Pityriasis rubra pilaris refers to a group of chronic disorders characterized by reddish orange, scaling plaques and keratotic follicular papules. Symptoms may include reddish-orange patches (Latin: rubra) on the skin, severe flaking (Latin: pityriasis), uncomfortable itching, thickening of the skin on the feet and hands, and thickened bumps around hair follicles (Latin: pilus for hair). For some, early symptoms may also include generalized swelling of the legs, feet and other parts of the body. PRP has a varied clinical progression and a varied rate of improvement. There is currently no known cause or cure for PRP.

It was first described by Marie-Guillaume-Alphonse Devergie in 1856, and the condition is also known as Devergie's disease.

==Diagnosis==
===Classification===
Dr. W.A.D. Griffiths, from Great Britain, classified six forms of PRP in the early 1980s. At this time, the causes of PRP are still unknown and symptoms can be difficult to diagnose. Frequently, more than one medical professional will be consulted before an accurate PRP diagnosis is made.

Dermatologists have identified both an acquired form and an inherited form (familial) of PRP and have described them in medical journals. The acquired form usually shows a spontaneous or gradual remission of symptoms within several years although long-term symptoms may continue for years. The inherited form starts early in childhood with persistent long-term symptoms into adulthood.

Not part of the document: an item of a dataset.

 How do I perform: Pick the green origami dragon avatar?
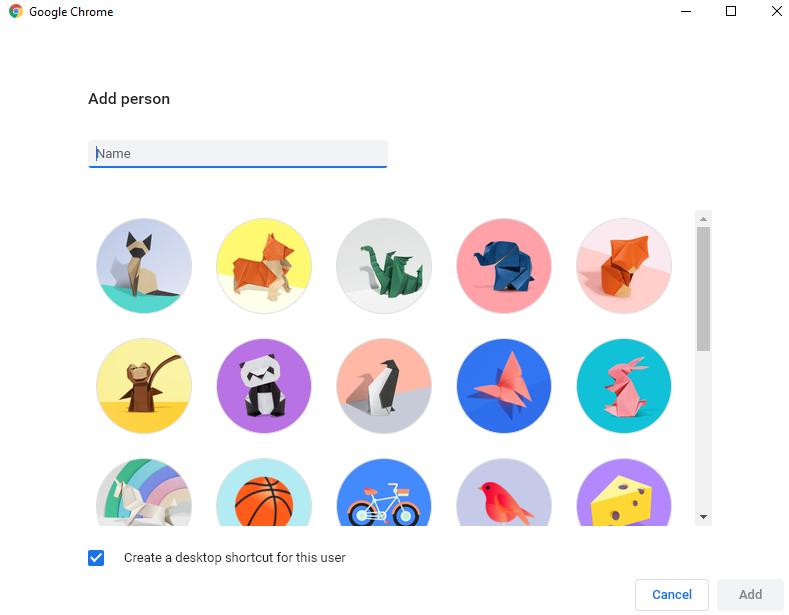coord(384,266)
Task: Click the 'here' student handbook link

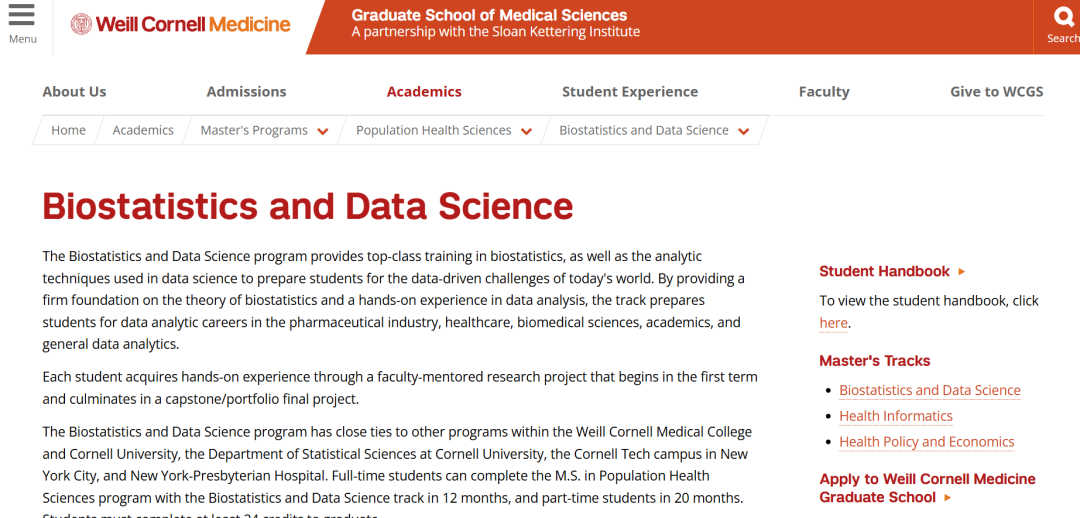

Although most people who develop PRP are over age 50, individuals of any age, race, and nationality can be affected. Women and men seem to be equally affected.
==Treatment==

Treatment with emollients is used to relieve symptoms of cracking and dryness. Application of lubricants under plastic occlusion before bedtime appears to aid removal of scales on hands and feet. Other topical options include: topical corticosteroids alone, or combined with keratolytics, such as urea and vitamin D3 analogues.
The most effective therapy is long term use of oral retinoids, such as acitretin and isotretinoin. Other effective systemic approaches include: methotrexate, cyclosporin and corticosteroids. There are also reports that the monoclonal antibody ustekinumab (which blocks IL-23/ IL-12) may be effective.